-- begin DATA FOR PROCESSING --

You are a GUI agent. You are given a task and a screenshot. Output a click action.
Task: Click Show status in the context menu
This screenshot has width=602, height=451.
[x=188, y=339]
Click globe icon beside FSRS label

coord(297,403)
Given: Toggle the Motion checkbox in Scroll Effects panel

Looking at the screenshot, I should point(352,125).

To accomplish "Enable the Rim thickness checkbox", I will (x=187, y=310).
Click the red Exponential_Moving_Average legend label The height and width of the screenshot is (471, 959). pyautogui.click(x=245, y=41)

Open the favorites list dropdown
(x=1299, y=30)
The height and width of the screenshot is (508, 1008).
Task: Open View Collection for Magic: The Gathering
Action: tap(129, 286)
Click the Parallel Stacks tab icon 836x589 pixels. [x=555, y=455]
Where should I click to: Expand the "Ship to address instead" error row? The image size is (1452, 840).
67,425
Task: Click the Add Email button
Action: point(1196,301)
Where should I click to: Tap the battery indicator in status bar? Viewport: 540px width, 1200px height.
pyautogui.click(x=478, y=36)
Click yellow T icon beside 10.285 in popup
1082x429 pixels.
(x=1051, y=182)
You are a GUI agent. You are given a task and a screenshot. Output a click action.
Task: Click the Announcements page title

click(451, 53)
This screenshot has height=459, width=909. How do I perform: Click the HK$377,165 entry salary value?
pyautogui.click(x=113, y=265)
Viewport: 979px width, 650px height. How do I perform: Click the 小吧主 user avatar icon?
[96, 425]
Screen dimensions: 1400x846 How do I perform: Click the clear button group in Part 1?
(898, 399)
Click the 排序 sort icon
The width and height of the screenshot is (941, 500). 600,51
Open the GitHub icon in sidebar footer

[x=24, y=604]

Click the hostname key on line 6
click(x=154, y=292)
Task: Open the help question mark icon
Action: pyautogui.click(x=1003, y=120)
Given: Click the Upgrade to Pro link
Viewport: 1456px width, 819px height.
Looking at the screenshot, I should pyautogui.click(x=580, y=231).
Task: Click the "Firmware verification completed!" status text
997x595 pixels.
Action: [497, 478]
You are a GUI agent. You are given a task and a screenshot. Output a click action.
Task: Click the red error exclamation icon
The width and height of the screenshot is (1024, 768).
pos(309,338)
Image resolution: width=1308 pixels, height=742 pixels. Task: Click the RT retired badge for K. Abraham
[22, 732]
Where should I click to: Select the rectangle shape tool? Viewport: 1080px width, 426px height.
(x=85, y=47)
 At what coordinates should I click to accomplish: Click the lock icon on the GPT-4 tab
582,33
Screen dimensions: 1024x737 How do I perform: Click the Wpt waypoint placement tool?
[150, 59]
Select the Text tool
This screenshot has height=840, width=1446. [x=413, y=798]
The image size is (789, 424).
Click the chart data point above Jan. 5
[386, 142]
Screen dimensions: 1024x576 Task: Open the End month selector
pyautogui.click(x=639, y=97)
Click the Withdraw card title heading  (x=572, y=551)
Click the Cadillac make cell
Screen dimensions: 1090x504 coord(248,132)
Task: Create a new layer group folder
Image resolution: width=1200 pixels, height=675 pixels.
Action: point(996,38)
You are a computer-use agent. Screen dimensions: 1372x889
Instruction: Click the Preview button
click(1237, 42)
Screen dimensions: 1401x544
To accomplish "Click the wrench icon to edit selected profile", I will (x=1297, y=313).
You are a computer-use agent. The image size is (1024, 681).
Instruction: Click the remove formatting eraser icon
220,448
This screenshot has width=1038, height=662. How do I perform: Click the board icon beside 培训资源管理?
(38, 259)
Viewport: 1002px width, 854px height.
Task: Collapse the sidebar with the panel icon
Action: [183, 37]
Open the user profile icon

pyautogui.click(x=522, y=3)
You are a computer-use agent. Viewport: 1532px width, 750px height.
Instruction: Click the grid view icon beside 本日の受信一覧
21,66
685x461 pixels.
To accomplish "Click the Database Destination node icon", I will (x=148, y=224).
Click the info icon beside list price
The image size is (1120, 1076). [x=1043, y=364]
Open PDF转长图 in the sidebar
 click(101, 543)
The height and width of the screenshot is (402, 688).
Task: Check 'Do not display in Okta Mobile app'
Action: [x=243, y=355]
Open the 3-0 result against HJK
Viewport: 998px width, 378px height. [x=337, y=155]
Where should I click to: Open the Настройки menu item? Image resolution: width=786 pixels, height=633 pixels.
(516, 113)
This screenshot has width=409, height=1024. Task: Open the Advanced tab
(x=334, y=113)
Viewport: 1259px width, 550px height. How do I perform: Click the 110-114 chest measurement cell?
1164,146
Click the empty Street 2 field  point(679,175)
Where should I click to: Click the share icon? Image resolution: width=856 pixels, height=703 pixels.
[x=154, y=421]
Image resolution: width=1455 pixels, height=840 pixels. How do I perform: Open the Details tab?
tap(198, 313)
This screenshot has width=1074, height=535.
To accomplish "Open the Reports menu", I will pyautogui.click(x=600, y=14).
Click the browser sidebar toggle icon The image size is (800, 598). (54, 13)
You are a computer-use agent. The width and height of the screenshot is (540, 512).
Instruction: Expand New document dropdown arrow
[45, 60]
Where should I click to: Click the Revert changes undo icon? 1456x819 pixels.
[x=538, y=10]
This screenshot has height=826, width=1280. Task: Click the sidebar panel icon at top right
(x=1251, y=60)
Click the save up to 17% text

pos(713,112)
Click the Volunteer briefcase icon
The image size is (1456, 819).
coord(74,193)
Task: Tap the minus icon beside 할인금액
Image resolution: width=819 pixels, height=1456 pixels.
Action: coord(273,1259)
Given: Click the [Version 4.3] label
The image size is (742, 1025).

-- end DATA FOR PROCESSING --

§ REQUEST
Please switch every "How do I perform:" in the rows above to "How can I do this:" and give all of the rows again, leaving everything else unchanged.

§ ANSWER FOR THIS EXERCISE
You are a GUI agent. You are given a task and a screenshot. Output a click action.
Task: Click Show status in the context menu
This screenshot has width=602, height=451.
[x=188, y=339]
Click globe icon beside FSRS label

coord(297,403)
Given: Toggle the Motion checkbox in Scroll Effects panel

Looking at the screenshot, I should point(352,125).

To accomplish "Enable the Rim thickness checkbox", I will (x=187, y=310).
Click the red Exponential_Moving_Average legend label The height and width of the screenshot is (471, 959). pyautogui.click(x=245, y=41)

Open the favorites list dropdown
(x=1299, y=30)
The height and width of the screenshot is (508, 1008).
Task: Open View Collection for Magic: The Gathering
Action: tap(129, 286)
Click the Parallel Stacks tab icon 836x589 pixels. [x=555, y=455]
Where should I click to: Expand the "Ship to address instead" error row? The image size is (1452, 840).
67,425
Task: Click the Add Email button
Action: point(1196,301)
Where should I click to: Tap the battery indicator in status bar? Viewport: 540px width, 1200px height.
pyautogui.click(x=478, y=36)
Click yellow T icon beside 10.285 in popup
1082x429 pixels.
(x=1051, y=182)
You are a GUI agent. You are given a task and a screenshot. Output a click action.
Task: Click the Announcements page title

click(451, 53)
This screenshot has height=459, width=909. How can I do this: Click the HK$377,165 entry salary value?
pyautogui.click(x=113, y=265)
Viewport: 979px width, 650px height. How can I do this: Click the 小吧主 user avatar icon?
[96, 425]
Screen dimensions: 1400x846 How can I do this: Click the clear button group in Part 1?
(898, 399)
Click the 排序 sort icon
The width and height of the screenshot is (941, 500). 600,51
Open the GitHub icon in sidebar footer

[x=24, y=604]

Click the hostname key on line 6
click(x=154, y=292)
Task: Open the help question mark icon
Action: pyautogui.click(x=1003, y=120)
Given: Click the Upgrade to Pro link
Viewport: 1456px width, 819px height.
Looking at the screenshot, I should pyautogui.click(x=580, y=231).
Task: Click the "Firmware verification completed!" status text
997x595 pixels.
Action: [497, 478]
You are a GUI agent. You are given a task and a screenshot. Output a click action.
Task: Click the red error exclamation icon
The width and height of the screenshot is (1024, 768).
pos(309,338)
Image resolution: width=1308 pixels, height=742 pixels. Task: Click the RT retired badge for K. Abraham
[22, 732]
Where should I click to: Select the rectangle shape tool? Viewport: 1080px width, 426px height.
(x=85, y=47)
 At what coordinates should I click to accomplish: Click the lock icon on the GPT-4 tab
582,33
Screen dimensions: 1024x737 How can I do this: Click the Wpt waypoint placement tool?
[150, 59]
Select the Text tool
This screenshot has height=840, width=1446. [x=413, y=798]
The image size is (789, 424).
Click the chart data point above Jan. 5
[386, 142]
Screen dimensions: 1024x576 Task: Open the End month selector
pyautogui.click(x=639, y=97)
Click the Withdraw card title heading  (x=572, y=551)
Click the Cadillac make cell
Screen dimensions: 1090x504 coord(248,132)
Task: Create a new layer group folder
Image resolution: width=1200 pixels, height=675 pixels.
Action: point(996,38)
You are a computer-use agent. Screen dimensions: 1372x889
Instruction: Click the Preview button
click(1237, 42)
Screen dimensions: 1401x544
To accomplish "Click the wrench icon to edit selected profile", I will (x=1297, y=313).
You are a computer-use agent. The image size is (1024, 681).
Instruction: Click the remove formatting eraser icon
220,448
This screenshot has width=1038, height=662. How can I do this: Click the board icon beside 培训资源管理?
(38, 259)
Viewport: 1002px width, 854px height.
Task: Collapse the sidebar with the panel icon
Action: [183, 37]
Open the user profile icon

pyautogui.click(x=522, y=3)
You are a computer-use agent. Viewport: 1532px width, 750px height.
Instruction: Click the grid view icon beside 本日の受信一覧
21,66
685x461 pixels.
To accomplish "Click the Database Destination node icon", I will (x=148, y=224).
Click the info icon beside list price
The image size is (1120, 1076). [x=1043, y=364]
Open PDF转长图 in the sidebar
 click(101, 543)
The height and width of the screenshot is (402, 688).
Task: Check 'Do not display in Okta Mobile app'
Action: [x=243, y=355]
Open the 3-0 result against HJK
Viewport: 998px width, 378px height. [x=337, y=155]
Where should I click to: Open the Настройки menu item? Image resolution: width=786 pixels, height=633 pixels.
(516, 113)
This screenshot has width=409, height=1024. Task: Open the Advanced tab
(x=334, y=113)
Viewport: 1259px width, 550px height. How can I do this: Click the 110-114 chest measurement cell?
1164,146
Click the empty Street 2 field  point(679,175)
Where should I click to: Click the share icon? Image resolution: width=856 pixels, height=703 pixels.
[x=154, y=421]
Image resolution: width=1455 pixels, height=840 pixels. How can I do this: Open the Details tab?
tap(198, 313)
This screenshot has width=1074, height=535.
To accomplish "Open the Reports menu", I will pyautogui.click(x=600, y=14).
Click the browser sidebar toggle icon The image size is (800, 598). (54, 13)
You are a computer-use agent. The width and height of the screenshot is (540, 512).
Instruction: Expand New document dropdown arrow
[45, 60]
Where should I click to: Click the Revert changes undo icon? 1456x819 pixels.
[x=538, y=10]
This screenshot has height=826, width=1280. Task: Click the sidebar panel icon at top right
(x=1251, y=60)
Click the save up to 17% text

pos(713,112)
Click the Volunteer briefcase icon
The image size is (1456, 819).
coord(74,193)
Task: Tap the minus icon beside 할인금액
Image resolution: width=819 pixels, height=1456 pixels.
Action: coord(273,1259)
Given: Click the [Version 4.3] label
The image size is (742, 1025).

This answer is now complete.